Deep in the Arizona desert, down a two mile dirt track, sits the nascent arcology. Arcosanti is a slow burn, with parts over 40 years old, and others raised just last month. It's a new cathedral, built by volunteers and a small group of residents. Concrete slabs are cast in silt, and raised up to create human-scale structures that blend into the earth and take advantage of the passive warming and cooling effects of sun and wind. Designed to be a town for thousands, it's a village for a hundred, reliant on the volunteers who pay for month-long courses on Soleri's ideas, on the passing tourist trade and the sale of Soleri's bronze and ceramic bells.
[. . .]
The society that's grown up around Arcosanti reminds me of the guilds that built the great cathedrals of Europe. It's not difficult to see the arcology as a secular cathedral, a project that will take generations to complete and that will never be what Soleri dreamt all those years ago. Perhaps that's not a bad thing.

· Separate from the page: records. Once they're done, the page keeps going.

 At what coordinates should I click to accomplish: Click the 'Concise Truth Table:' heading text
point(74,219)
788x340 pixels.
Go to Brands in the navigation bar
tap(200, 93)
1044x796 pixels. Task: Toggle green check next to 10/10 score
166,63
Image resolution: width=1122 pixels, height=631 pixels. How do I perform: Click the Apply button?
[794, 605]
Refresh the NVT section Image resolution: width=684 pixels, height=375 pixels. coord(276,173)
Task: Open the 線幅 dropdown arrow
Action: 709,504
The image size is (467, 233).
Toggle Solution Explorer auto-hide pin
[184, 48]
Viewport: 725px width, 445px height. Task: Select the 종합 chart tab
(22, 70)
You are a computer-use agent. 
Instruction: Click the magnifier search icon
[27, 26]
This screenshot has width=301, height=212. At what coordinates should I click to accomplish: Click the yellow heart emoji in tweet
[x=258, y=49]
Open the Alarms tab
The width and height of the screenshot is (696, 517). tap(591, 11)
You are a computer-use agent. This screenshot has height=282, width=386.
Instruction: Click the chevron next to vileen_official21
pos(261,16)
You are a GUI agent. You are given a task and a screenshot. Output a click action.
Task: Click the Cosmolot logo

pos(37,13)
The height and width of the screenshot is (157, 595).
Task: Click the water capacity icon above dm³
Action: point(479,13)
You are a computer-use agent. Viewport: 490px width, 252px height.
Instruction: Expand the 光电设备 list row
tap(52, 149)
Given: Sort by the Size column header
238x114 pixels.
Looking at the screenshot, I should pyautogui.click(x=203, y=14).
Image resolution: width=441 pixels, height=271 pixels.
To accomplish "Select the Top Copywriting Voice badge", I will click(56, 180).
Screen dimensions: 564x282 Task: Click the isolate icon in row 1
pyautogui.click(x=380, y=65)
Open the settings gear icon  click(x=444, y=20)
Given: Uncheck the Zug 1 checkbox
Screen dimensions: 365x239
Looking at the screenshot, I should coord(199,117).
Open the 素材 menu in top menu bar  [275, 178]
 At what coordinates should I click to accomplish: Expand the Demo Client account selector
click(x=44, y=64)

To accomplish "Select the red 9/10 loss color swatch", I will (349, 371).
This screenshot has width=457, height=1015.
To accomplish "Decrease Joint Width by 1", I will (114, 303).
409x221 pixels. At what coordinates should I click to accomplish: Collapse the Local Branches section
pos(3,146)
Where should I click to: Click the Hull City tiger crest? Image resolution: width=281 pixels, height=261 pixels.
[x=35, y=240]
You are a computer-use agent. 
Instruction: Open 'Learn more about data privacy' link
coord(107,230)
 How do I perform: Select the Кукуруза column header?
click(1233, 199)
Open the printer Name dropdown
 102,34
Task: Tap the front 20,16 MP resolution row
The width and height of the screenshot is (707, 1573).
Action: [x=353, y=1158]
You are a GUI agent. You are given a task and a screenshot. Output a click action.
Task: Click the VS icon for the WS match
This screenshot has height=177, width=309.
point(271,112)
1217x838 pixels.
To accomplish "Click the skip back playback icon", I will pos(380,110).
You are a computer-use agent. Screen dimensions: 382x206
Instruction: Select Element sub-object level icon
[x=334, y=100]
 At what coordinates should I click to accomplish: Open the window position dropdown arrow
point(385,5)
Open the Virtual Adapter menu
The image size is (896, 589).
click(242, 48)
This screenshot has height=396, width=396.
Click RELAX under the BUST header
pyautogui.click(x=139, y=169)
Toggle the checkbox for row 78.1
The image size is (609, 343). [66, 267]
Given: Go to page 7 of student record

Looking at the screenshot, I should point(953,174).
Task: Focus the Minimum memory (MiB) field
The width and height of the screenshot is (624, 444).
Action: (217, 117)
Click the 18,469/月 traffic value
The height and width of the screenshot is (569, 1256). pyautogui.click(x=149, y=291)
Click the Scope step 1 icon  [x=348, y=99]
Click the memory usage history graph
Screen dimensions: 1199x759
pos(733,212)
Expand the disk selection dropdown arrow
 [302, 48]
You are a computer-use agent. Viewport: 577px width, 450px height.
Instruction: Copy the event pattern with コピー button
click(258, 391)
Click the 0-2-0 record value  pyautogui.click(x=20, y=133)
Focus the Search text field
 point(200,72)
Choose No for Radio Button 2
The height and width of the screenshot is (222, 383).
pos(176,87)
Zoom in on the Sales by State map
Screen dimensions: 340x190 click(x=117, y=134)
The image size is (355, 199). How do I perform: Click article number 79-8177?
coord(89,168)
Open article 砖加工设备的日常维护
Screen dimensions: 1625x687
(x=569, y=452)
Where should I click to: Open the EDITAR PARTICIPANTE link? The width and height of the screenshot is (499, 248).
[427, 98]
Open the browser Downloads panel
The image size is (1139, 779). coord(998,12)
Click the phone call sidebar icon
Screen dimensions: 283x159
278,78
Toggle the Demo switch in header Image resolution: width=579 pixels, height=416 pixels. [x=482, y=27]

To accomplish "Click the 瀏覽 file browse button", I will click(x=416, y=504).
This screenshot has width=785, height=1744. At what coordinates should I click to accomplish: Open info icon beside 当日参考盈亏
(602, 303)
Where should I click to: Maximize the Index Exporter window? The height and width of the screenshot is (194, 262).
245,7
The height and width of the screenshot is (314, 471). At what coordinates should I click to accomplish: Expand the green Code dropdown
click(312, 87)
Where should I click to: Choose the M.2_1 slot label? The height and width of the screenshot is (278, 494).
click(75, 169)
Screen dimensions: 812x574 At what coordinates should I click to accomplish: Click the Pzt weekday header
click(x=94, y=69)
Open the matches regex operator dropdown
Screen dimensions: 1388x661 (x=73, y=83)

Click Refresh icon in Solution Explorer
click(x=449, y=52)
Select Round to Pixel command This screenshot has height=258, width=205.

One thing did seem clear: it's in the wrong place. If arcologies are to replace the urban sprawl of a city with a new, intentional community on a human scale, then the desert (as beautiful as it is) is the wrong place for Arcosanti. It should be in a city, in a Detroit, a LA, a New York, a London, a Moscow, a Hong Kong. It shouldn't be isolated, a new Taliesin for Soleri's architectural disciples. It should be a visible sign of a different way to live, of a new city. Make it La Sagrada Familia, big, vibrant and reaching in the heart of Barcelona, not a hermitage in the desert.
Go, read and see.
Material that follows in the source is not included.